The third section of DEVIL MAKE A THIRD consists of only Chapter 5 and Interlude #3. By showing the circumstances under which the Bannons leave their farm, this short section sets the stage for the rest of the novel. In Chapter 5, Buck convinces his aging parents that their failing health guarantees that their cotton farm is an unsustainable enterprise and that an alternative and profitable form of commerce may be found in Aven because that's the place where the area's poor farmers go to borrow money each year to finance their next season's crop and when that crop is harvested, those same poor farmers must surrender their harvested crops to their lender or turn over all property which was used as their collateral for their initial loan. Buck's mother is repelled by Buck's description of such a way of making a living but Buck wins the argument simply by saying, "Them that furnishes live a long time. The land don't break them."
The Bannon's farmland had certainly broken Buck's father, Joe Bannon, and Buck's mother knows it. Since she is the decision maker in the Bannon family, she makes the choice to leave her old way of life for the modern conveniences of Aven's emerging industrial urban society. She summons all her faith in preparation for this radical change and sends up a simple prayer to her Lord, "Please don't let me be scared of all them folks."
One of "all them folks" in Aven is a former railroad brakeman named Jake Willis. The reader only sees Jake in the novel's interludes which are a literary device which the author uses to advance the novel's time line. Interlude #3 opens with a miserable Jake Willis talking to himself as he stares into the flames of the fire he has built with the scrap wood left over from the construction of the big house Buck Bannon is building for his family in Aven. "Bible says we'll always have pore folks. But how come, by God, it's got to be me?"

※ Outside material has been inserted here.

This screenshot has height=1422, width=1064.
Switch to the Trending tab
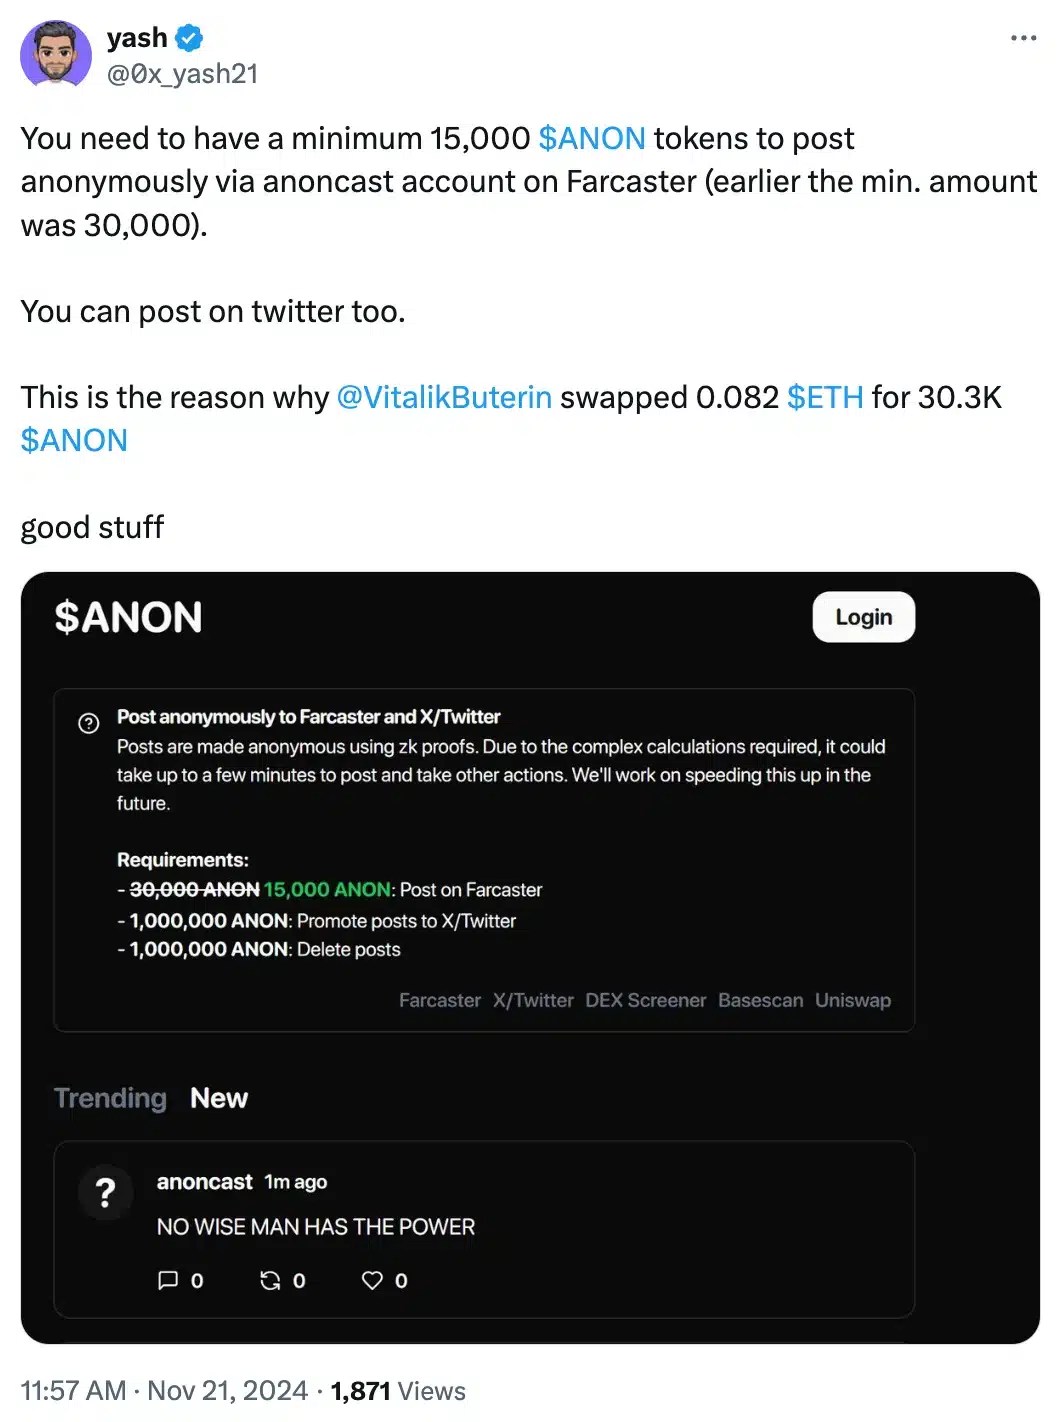point(110,1098)
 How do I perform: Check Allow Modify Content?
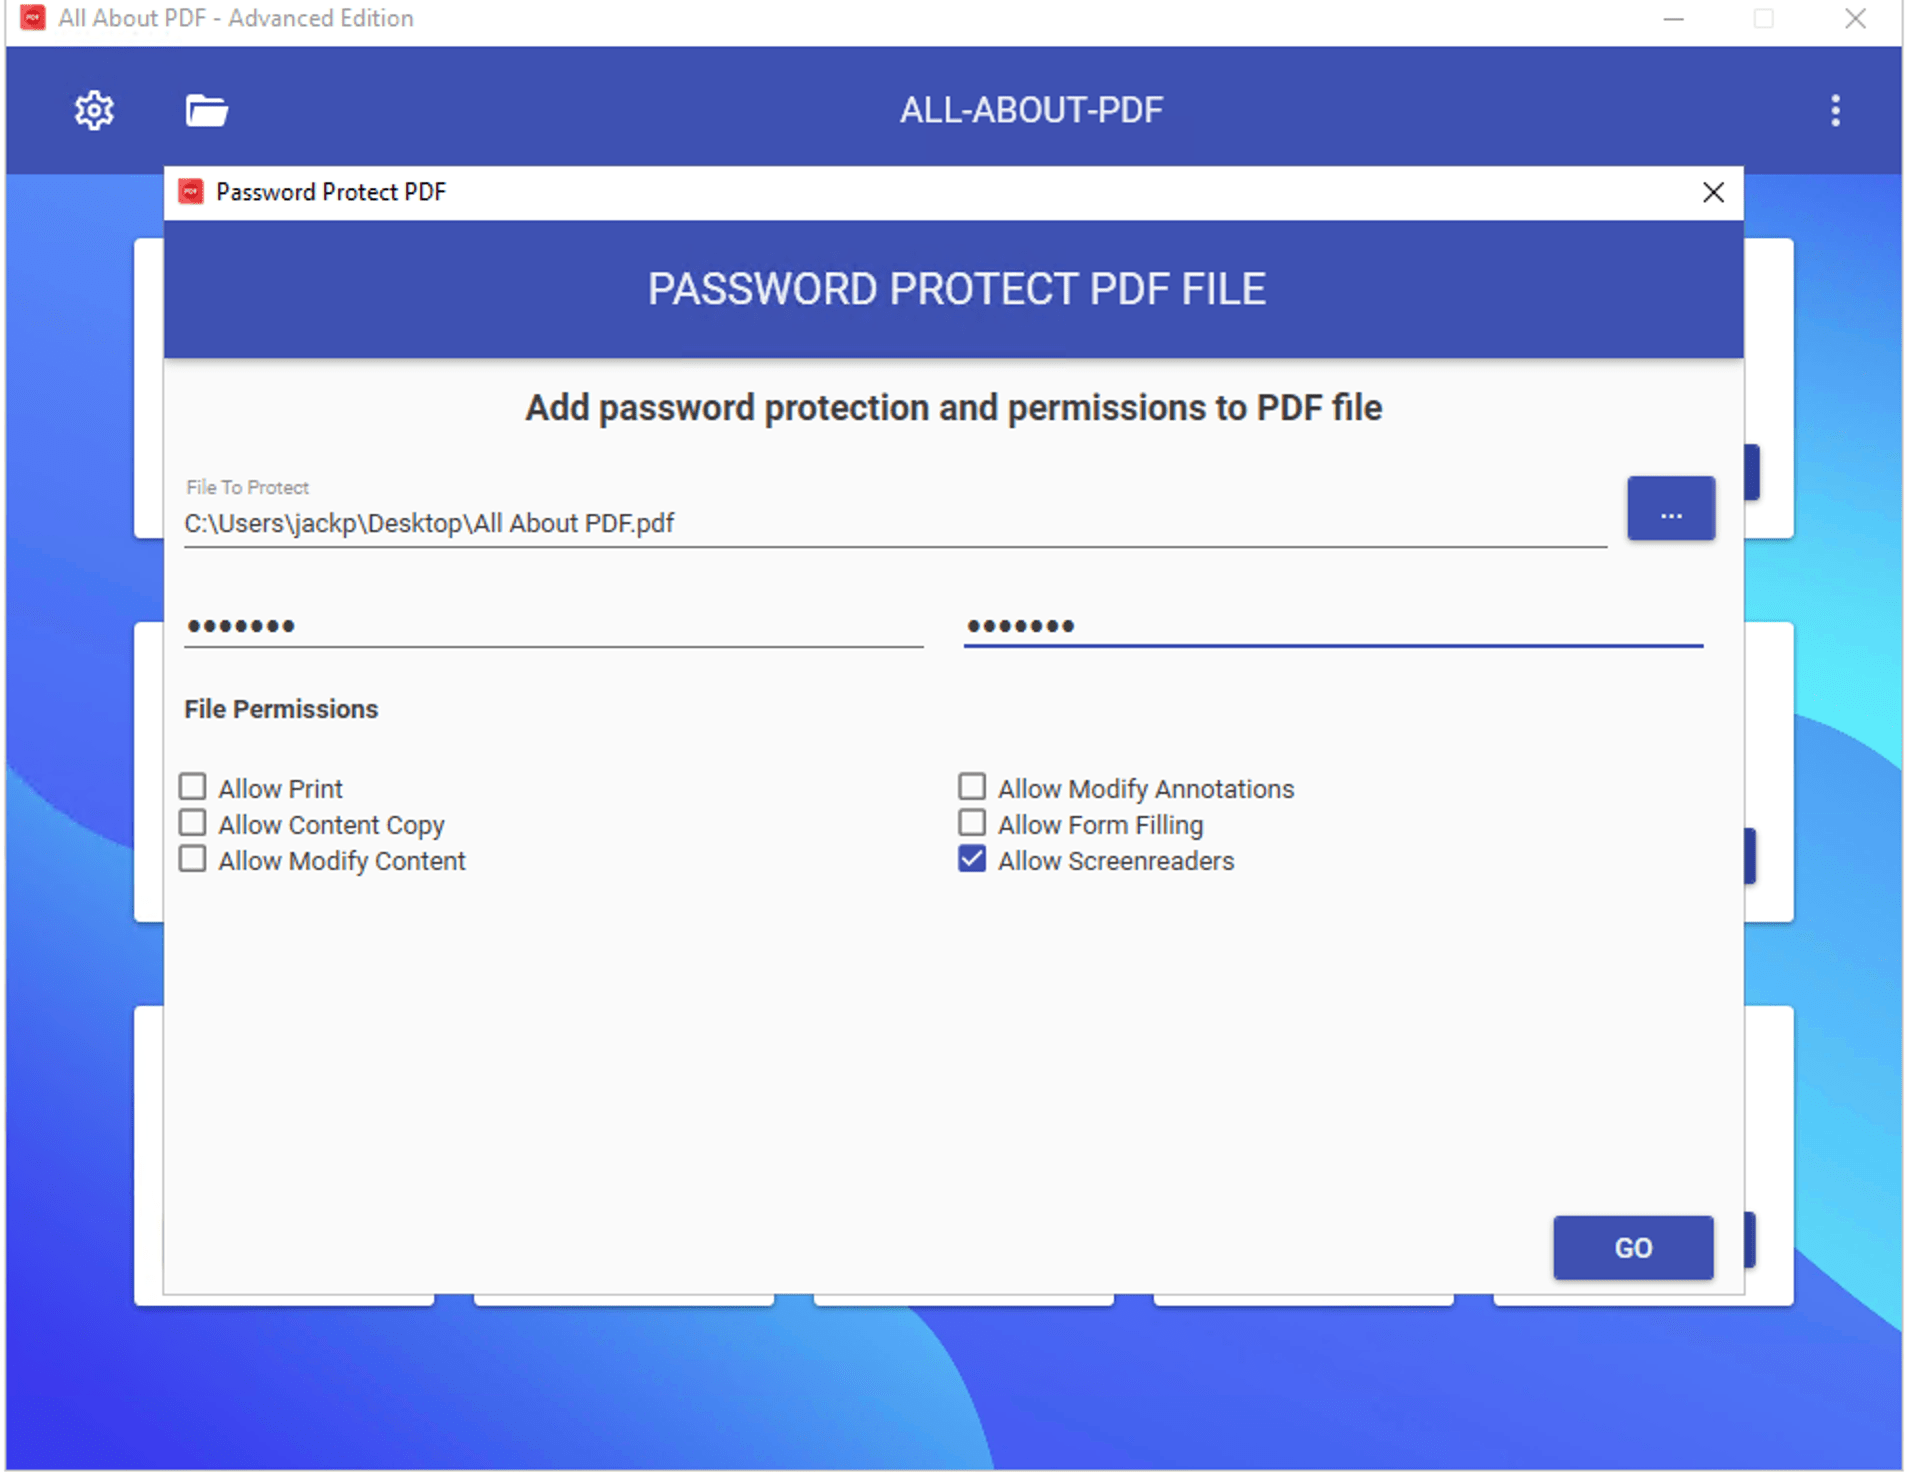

Jake lost his watch and his job in Interlude #2 so now he's doing odd jobs for his lender, Buck Bannon. Buck convinced his mother and father to move the family to Aven and now he is constructing them a house big enough to serve the large Bannon family. Buck has hired Jake to be his nightwatchman.
Jake's friend, Bascom Wooten, overhears Jake's complaints and joins him at his fire. Bascom checks the time on his watch and remarks that it is past midnight. Seeing Bascom look at his timepiece irritates Jake even more because it reminds Jake of his own railroad watch which he lost to Buck due to a late payment. Without his watch, Jake lost his job as a brakeman. Jake continues to gripe to Bascom, "Be damned if they ain't somethin' wrong when a man can lend you two dollars on a sixty-dollar watch, then in two-three year have it run up to more'n the watch cost."
When you owe money, you don't own yourself. You may not be in a condition of actual slavery but your "chains" are disguised under a form of contract labor and peonage or debt slavery. Your lender has a mortgage on you. This is the tough lesson that Jake Willis finally learns in Interlude #3. In the first two interludes, Jake is working as a brakeman on the railroad but a late payment on Jake's payday loan caused his creditor, Buck Bannon, to foreclose on Jake's railroad watch and as Jake says in Interlude #2, "Wheeoo, watch gone, job gone." In the novel's final eight interludes, Jake never returns to his railroad job and lives the rest of his working life doing odd jobs for Buck or for one of Buck's political cronies. Toward the end of the novel, Buck gives Jake his watch back but Jake's too old to go back to work on the railroad. As a consequence of a single payday loan, Jake Willis spends his entire working life as Buck Bannon's "mule." As Jake says in the novel's last interlude, "Me, I'm a damned mule. I just drag along, gee or haw."